#### Exercise requirements:
Return a copy of every line in the data below that contains "person".

#### Material to process:

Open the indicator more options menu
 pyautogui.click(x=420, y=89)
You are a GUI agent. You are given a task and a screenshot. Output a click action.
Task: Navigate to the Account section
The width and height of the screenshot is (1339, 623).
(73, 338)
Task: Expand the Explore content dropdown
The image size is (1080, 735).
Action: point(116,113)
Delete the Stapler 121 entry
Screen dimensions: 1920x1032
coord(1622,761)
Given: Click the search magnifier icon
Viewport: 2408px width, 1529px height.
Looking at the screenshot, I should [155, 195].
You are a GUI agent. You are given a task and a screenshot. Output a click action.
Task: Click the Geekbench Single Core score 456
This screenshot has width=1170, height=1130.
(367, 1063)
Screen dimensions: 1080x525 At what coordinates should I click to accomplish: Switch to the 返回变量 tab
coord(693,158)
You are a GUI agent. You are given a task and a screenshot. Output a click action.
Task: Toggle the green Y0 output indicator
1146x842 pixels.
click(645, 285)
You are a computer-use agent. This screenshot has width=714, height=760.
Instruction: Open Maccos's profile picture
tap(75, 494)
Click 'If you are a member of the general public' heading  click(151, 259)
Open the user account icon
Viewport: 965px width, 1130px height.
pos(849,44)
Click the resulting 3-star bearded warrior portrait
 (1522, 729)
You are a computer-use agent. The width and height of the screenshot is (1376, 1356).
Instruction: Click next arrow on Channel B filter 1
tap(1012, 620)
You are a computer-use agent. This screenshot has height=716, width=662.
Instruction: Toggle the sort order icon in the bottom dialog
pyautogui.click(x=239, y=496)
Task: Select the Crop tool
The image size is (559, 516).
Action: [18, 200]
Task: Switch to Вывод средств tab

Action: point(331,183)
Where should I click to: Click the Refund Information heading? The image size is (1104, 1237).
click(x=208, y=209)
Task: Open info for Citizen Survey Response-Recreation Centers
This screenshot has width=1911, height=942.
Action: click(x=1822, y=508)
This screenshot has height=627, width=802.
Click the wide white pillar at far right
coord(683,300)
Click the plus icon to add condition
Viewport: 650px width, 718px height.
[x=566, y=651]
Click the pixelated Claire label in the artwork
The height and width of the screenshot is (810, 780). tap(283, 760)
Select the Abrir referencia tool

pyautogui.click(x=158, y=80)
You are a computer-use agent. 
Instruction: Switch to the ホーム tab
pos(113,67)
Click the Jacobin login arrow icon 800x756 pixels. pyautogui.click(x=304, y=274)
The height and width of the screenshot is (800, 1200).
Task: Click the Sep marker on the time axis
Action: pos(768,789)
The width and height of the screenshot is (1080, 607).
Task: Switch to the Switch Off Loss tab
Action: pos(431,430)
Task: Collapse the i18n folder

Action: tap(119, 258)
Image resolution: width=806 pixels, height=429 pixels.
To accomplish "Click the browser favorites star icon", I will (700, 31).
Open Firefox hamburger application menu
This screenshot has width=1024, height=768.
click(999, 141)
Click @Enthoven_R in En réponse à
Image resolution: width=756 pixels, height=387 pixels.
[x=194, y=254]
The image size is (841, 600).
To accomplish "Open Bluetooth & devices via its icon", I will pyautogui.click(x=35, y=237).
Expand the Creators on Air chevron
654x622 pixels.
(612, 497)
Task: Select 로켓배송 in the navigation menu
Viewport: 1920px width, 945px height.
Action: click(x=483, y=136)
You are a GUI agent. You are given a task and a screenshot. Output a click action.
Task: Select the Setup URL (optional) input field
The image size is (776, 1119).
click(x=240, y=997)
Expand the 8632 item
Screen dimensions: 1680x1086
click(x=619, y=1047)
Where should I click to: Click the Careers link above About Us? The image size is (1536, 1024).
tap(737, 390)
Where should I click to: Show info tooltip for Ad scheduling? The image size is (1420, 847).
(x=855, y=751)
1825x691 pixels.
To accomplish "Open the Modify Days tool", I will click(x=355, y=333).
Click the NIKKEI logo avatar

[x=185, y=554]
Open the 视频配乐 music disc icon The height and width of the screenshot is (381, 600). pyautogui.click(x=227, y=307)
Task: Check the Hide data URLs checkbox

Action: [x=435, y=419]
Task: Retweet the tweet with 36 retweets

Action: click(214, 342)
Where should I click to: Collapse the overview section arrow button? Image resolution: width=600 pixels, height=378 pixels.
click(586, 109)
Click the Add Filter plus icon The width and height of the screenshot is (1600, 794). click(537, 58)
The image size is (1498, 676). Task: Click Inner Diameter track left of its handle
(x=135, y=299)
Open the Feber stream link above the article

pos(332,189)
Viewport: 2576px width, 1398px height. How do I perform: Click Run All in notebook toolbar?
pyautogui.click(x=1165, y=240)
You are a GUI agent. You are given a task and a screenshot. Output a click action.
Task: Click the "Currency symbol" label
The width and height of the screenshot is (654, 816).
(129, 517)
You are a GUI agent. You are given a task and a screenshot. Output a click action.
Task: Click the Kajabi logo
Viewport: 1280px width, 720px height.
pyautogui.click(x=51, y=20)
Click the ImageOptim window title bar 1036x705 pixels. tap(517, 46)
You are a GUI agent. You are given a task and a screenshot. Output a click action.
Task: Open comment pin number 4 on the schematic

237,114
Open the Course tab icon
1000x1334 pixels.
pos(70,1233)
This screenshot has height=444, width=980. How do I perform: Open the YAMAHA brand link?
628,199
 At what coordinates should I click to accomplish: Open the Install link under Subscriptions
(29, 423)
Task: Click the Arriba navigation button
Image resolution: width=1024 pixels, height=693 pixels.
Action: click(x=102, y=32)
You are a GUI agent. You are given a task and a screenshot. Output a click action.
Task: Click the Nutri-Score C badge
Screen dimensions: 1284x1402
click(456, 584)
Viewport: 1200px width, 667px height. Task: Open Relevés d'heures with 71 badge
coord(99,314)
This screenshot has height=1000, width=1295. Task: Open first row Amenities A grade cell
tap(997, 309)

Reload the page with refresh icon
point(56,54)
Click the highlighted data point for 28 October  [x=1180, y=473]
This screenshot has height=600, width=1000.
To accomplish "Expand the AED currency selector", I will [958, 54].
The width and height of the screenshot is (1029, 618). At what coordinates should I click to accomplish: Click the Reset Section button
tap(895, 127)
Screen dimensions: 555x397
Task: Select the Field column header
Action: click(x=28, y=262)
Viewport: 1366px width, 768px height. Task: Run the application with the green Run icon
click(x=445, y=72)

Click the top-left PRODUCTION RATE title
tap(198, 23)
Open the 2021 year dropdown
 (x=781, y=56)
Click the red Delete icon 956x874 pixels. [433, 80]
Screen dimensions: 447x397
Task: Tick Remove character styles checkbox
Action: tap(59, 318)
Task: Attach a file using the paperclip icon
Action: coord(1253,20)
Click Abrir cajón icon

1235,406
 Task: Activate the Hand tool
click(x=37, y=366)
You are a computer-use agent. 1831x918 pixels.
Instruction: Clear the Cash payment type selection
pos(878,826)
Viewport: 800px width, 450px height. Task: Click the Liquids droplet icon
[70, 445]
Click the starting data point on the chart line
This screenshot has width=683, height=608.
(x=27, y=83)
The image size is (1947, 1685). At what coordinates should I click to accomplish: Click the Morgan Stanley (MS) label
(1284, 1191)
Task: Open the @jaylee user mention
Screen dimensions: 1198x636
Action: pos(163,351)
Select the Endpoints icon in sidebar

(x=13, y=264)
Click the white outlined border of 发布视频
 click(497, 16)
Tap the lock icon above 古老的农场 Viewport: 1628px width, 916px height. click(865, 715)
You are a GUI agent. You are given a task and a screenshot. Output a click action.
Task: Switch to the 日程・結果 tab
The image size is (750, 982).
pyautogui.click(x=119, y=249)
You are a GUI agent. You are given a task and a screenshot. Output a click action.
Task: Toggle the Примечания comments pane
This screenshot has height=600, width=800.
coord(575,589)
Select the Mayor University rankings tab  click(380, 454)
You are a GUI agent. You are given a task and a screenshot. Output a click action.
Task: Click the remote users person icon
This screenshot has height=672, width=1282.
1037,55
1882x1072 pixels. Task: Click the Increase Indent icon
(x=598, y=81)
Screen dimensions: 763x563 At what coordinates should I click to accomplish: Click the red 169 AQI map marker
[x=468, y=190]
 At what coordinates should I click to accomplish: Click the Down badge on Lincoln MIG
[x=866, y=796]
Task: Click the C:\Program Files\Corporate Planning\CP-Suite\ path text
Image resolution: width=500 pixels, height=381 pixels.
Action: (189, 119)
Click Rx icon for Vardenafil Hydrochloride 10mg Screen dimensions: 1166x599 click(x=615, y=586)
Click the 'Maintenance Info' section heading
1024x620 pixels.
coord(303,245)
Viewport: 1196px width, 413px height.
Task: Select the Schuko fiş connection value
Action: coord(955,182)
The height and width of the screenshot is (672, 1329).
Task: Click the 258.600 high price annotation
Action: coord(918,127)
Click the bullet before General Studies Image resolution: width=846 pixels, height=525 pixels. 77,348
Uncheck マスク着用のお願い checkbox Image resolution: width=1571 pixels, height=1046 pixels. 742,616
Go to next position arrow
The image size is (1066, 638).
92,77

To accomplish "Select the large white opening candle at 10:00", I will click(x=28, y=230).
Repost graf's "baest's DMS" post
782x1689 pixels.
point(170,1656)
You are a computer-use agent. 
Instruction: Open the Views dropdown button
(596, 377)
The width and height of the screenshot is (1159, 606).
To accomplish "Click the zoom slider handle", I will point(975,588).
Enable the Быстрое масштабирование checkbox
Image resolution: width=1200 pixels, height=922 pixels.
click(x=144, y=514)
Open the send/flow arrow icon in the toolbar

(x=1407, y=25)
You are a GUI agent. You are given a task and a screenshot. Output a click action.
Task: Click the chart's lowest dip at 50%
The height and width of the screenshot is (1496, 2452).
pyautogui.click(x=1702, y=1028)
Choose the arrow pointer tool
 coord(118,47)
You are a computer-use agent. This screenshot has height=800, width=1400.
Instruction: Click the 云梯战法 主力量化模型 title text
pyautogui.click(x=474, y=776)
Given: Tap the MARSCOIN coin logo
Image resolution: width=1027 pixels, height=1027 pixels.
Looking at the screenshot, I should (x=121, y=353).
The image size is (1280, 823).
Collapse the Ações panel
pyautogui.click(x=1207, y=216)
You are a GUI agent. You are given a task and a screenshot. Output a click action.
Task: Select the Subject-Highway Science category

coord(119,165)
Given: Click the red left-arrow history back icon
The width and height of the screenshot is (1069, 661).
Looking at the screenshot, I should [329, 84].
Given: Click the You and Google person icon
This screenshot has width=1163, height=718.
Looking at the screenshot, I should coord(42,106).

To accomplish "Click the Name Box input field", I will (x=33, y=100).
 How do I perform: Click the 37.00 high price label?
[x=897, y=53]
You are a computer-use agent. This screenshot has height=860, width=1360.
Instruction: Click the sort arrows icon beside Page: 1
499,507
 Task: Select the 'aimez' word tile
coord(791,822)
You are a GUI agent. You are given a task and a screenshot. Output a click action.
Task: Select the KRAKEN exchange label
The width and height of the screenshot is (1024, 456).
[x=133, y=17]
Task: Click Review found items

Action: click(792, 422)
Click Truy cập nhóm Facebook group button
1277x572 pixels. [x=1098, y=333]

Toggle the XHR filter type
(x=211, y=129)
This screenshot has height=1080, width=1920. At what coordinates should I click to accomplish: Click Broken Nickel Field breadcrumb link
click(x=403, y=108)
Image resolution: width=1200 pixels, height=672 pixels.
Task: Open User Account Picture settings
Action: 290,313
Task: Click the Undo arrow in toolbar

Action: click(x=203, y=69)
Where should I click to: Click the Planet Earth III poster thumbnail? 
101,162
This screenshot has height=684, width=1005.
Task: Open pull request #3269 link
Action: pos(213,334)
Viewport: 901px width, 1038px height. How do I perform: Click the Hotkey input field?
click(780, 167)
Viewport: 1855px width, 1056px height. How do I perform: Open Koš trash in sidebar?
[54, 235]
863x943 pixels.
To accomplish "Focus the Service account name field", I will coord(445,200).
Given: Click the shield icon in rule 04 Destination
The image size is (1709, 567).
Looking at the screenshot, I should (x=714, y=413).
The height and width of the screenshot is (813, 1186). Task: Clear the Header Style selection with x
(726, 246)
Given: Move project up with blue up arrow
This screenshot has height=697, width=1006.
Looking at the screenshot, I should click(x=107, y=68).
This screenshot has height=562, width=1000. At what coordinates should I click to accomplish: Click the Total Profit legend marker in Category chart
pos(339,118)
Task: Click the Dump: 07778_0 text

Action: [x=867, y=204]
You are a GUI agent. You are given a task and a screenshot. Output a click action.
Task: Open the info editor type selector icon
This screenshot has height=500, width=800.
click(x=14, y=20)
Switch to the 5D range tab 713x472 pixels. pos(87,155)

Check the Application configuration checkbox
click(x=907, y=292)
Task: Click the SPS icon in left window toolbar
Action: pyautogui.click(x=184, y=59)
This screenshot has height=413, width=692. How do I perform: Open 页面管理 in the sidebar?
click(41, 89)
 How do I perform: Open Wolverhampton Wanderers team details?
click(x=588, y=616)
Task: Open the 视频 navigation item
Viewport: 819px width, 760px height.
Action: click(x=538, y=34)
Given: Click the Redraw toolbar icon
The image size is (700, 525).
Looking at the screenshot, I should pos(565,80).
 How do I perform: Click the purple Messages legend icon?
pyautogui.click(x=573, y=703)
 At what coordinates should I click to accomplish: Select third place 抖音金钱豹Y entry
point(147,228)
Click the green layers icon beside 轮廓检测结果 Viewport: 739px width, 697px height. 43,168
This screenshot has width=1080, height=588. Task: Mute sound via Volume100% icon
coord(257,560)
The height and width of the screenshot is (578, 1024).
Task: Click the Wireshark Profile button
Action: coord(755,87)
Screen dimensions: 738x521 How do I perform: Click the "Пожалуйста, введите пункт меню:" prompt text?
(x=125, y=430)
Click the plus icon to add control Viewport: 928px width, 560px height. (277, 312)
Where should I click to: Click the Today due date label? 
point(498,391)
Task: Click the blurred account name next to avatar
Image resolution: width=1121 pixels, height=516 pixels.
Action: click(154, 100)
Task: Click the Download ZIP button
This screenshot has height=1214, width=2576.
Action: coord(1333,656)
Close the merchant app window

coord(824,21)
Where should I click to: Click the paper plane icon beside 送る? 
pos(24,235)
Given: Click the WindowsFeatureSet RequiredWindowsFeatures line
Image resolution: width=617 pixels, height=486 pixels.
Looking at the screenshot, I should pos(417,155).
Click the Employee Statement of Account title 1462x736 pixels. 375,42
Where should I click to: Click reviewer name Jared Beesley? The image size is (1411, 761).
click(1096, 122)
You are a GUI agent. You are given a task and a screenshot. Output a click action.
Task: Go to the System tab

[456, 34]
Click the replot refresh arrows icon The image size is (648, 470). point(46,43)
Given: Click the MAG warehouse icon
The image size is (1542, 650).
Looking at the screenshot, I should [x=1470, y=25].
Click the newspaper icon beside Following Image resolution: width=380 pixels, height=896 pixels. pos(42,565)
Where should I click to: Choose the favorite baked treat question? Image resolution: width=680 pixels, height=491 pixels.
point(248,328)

#### Finished task:
Task: Click the remote users person icon
Given: Click the You and Google person icon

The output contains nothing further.